In the past two years, hundreds of days and nights spent researching various charts and patterns, summarizing simple and replicable trading methods, and practicing trading thousands of times.
Today I will share my trading strategies and insights with fellow crypto enthusiasts.
No matter whether you are a beginner or not, there is a saying: Standing on the shoulders of giants allows you to save ten years of hard work.
For those who are fortunate to see this and want to improve their trading skills, be sure to read carefully and I recommend saving this!
10 top mindsets that can make big money in cryptocurrency.
In this rapidly changing crypto world, to achieve significant results, one must learn to self-update and actively seek change. Upgrading one's mindset is the best way.
Self-iterative approach. Charlie Munger said: When the probability of success is very high, go all in at that moment.
Not sleeping well is not due to heavy positions, but a lack of confidence in your assets or excessive leverage. Who among those buying houses isn’t exhausted?
Heavy positions in wallets, yet still sleeping soundly.
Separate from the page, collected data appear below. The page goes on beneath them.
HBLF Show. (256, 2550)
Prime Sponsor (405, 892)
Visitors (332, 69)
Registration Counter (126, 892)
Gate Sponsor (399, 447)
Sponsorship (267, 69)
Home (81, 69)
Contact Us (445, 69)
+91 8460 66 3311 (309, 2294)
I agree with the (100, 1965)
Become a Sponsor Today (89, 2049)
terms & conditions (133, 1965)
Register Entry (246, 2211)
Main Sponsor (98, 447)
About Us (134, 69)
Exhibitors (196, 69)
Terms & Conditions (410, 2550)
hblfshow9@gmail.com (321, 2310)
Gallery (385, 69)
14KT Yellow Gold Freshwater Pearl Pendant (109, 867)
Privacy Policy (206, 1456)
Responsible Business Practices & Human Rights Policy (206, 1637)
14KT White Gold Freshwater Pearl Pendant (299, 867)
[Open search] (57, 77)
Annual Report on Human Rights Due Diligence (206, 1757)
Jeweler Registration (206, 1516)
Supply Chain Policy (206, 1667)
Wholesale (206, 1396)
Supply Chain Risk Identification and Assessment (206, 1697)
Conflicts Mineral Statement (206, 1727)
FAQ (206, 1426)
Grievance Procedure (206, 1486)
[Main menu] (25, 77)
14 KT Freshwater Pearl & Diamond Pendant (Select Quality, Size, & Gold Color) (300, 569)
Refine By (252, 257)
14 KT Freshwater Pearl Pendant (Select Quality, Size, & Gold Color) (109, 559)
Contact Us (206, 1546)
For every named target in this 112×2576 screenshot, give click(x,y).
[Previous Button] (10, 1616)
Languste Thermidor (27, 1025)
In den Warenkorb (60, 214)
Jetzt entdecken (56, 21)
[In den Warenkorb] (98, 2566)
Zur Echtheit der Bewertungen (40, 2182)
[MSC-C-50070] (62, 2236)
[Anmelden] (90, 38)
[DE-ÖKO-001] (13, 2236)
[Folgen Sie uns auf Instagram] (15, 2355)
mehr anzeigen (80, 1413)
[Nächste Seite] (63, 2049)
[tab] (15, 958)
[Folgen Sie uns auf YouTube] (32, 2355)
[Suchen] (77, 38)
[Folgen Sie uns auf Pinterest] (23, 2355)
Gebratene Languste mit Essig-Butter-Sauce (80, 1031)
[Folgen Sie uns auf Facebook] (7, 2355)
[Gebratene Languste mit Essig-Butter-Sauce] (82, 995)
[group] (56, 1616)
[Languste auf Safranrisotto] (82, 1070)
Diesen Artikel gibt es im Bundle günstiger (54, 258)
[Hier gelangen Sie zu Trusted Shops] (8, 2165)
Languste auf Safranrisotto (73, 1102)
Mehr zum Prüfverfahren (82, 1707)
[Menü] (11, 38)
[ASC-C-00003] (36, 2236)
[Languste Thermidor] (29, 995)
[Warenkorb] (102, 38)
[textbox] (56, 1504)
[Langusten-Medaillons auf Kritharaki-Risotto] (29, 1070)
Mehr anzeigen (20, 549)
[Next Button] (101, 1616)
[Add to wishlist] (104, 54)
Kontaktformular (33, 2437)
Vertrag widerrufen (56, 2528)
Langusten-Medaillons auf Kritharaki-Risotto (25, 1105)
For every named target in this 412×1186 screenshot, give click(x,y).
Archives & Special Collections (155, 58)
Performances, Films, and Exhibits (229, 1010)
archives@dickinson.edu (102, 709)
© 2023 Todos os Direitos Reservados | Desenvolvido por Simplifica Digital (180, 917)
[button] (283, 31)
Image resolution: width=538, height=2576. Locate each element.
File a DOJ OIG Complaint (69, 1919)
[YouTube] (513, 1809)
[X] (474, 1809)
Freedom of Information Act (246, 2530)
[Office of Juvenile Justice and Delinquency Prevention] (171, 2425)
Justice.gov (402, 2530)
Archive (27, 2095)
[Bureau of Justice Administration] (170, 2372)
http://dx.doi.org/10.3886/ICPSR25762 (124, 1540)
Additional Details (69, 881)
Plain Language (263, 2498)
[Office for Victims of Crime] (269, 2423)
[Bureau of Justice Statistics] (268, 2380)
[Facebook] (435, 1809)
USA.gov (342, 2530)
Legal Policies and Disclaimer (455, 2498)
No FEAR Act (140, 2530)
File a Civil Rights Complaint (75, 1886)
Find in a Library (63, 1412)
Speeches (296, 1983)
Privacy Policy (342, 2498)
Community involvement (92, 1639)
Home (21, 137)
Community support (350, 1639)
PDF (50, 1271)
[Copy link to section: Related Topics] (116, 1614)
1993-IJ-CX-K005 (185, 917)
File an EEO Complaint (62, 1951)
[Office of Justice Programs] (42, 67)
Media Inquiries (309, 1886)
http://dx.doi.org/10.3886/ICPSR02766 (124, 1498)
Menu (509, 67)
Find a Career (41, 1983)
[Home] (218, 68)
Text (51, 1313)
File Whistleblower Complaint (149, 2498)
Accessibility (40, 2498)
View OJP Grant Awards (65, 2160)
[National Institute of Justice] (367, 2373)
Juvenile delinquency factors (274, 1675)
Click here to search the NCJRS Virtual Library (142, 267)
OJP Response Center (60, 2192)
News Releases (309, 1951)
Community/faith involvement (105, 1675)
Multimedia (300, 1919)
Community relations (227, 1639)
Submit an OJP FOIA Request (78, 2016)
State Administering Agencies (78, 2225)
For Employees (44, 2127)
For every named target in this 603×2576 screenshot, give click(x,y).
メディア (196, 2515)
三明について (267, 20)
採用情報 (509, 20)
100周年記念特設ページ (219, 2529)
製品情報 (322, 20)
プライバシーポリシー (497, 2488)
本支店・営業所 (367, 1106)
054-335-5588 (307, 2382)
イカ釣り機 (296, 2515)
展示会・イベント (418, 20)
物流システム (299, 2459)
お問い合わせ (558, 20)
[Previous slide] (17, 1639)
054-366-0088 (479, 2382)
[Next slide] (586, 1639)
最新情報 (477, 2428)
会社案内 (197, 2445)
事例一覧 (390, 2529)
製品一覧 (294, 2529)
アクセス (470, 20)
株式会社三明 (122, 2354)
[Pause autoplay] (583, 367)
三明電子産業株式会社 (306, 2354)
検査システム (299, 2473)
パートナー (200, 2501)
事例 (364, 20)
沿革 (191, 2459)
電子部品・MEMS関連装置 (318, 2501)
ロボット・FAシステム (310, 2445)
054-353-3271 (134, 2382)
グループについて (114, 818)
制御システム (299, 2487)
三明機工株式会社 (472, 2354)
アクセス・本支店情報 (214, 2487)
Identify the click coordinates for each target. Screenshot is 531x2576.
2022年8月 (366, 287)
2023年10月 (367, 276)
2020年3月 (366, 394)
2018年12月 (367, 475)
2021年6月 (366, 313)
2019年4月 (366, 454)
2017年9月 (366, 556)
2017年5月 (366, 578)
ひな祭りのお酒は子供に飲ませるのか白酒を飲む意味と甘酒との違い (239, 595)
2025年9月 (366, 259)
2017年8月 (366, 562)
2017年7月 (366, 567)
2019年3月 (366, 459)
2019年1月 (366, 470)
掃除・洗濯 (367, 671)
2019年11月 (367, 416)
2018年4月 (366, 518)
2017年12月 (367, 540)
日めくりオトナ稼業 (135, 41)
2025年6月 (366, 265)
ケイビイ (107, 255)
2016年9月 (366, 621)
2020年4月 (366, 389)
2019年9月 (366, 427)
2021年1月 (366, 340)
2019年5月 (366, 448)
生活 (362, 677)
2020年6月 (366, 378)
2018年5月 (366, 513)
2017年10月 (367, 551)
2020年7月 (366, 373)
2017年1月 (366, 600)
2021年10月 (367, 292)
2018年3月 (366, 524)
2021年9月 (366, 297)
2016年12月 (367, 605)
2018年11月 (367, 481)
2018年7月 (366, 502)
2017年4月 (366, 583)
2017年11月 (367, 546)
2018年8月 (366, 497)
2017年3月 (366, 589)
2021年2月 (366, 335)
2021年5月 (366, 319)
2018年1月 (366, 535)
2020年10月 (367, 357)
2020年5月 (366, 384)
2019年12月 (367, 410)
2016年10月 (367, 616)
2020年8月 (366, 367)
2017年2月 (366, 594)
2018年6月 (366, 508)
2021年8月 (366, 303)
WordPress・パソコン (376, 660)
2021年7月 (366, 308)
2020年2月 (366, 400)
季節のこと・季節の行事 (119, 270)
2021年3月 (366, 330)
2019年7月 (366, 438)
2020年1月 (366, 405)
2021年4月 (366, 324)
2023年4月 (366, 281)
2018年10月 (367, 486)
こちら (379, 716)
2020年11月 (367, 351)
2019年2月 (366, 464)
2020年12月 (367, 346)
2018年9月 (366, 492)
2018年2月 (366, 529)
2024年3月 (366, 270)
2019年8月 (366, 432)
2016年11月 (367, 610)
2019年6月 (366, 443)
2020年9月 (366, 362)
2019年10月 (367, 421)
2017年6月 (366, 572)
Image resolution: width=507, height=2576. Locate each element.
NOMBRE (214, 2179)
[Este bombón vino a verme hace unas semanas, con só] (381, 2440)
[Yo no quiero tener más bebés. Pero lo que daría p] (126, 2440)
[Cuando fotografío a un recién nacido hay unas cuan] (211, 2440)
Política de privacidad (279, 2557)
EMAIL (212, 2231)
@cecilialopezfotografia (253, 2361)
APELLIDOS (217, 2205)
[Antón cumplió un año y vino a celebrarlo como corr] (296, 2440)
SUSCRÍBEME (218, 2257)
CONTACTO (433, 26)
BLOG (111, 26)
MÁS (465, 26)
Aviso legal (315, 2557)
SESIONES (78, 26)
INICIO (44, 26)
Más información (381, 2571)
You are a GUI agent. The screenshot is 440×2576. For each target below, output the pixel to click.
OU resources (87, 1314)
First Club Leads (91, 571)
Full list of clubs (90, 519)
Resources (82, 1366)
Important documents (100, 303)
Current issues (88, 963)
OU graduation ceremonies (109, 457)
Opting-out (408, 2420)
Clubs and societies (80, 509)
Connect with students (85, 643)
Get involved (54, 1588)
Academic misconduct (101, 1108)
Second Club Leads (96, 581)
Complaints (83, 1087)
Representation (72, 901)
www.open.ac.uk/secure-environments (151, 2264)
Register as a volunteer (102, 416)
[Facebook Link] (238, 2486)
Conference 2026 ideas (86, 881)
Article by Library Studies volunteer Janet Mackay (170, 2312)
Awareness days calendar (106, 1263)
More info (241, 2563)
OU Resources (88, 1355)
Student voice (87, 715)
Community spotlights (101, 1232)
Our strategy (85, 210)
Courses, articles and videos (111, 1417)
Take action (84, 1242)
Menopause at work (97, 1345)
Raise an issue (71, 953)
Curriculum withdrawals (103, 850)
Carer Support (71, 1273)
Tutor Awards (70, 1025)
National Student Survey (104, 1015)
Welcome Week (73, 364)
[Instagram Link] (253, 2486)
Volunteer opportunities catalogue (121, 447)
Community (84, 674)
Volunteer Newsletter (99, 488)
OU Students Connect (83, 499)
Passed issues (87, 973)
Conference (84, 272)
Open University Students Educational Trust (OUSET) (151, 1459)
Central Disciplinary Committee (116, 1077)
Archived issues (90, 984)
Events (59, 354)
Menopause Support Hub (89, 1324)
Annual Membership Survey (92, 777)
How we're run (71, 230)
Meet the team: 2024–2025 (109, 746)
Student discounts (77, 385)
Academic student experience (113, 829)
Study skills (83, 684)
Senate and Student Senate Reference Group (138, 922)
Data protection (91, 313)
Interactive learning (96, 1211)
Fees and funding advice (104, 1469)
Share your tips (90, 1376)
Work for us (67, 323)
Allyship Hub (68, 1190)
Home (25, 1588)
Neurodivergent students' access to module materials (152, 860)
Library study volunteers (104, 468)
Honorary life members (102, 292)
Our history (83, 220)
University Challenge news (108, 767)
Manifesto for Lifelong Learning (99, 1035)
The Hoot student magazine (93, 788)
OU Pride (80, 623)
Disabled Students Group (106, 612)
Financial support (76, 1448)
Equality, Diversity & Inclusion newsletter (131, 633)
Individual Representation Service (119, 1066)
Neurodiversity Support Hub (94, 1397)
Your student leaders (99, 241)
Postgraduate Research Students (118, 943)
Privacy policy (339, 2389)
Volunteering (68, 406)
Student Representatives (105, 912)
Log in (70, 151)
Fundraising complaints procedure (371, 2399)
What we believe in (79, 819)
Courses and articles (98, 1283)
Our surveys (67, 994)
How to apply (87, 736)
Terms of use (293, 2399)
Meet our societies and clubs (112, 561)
Except for those trading real estate, there is no essential difference between trading real estate and trading coins; as long as leverage is high, no one can sleep well, especially now.
Common characteristics of frequent losses in the crypto circle, how many apply to you?
1. Frequent trading not only increases transaction costs but also makes it easy to be influenced by market fluctuations in mindset.
2. Chasing and adding positions when prices rise: Lacking a clear investment strategy can easily lead to buying high and selling low.
3. Holding onto losses without stopping them: Failing to stop losses in time can lead to greater losses.
4. At the beginning of a downtrend, blindly and frequently averaging down: Averaging down when the trend is unclear carries significant risks.
5. Holding coins for a short time: Price fluctuations in the short term are significant, making it easy to miss long-term rising opportunities.
6. Chasing after rises and cutting losses on declines: Trend-following operations without a clear plan are easily swayed by market emotions.
7. Frequently switching coins: Constantly switching coins increases trading costs and makes it difficult to accumulate deep research experience.
8. Holding too many types of coins: Diversifying investments can reduce risks, but managing too many types increases difficulty, making it hard to focus on in-depth research.
9. Listening for news everywhere: Blindly trusting news can lead to misguidance and a lack of independent judgment.
10. Stubborn and self-satisfied: Unwilling to learn and accept new knowledge, easily falling into one's own cognitive biases.
11. Lacking decisiveness: Lacking decision-making ability at critical moments makes it hard to seize opportunities.
12. Afraid to buy at the bottom and reluctant to sell at the top: Lacking judgment and execution ability in the market.
13. After multiple failures, not sticking to the original model: Frequently changing strategies leads to a lack of systematic approach. Content with small gains: Satisfied with short-term profits, ignoring long-term potential.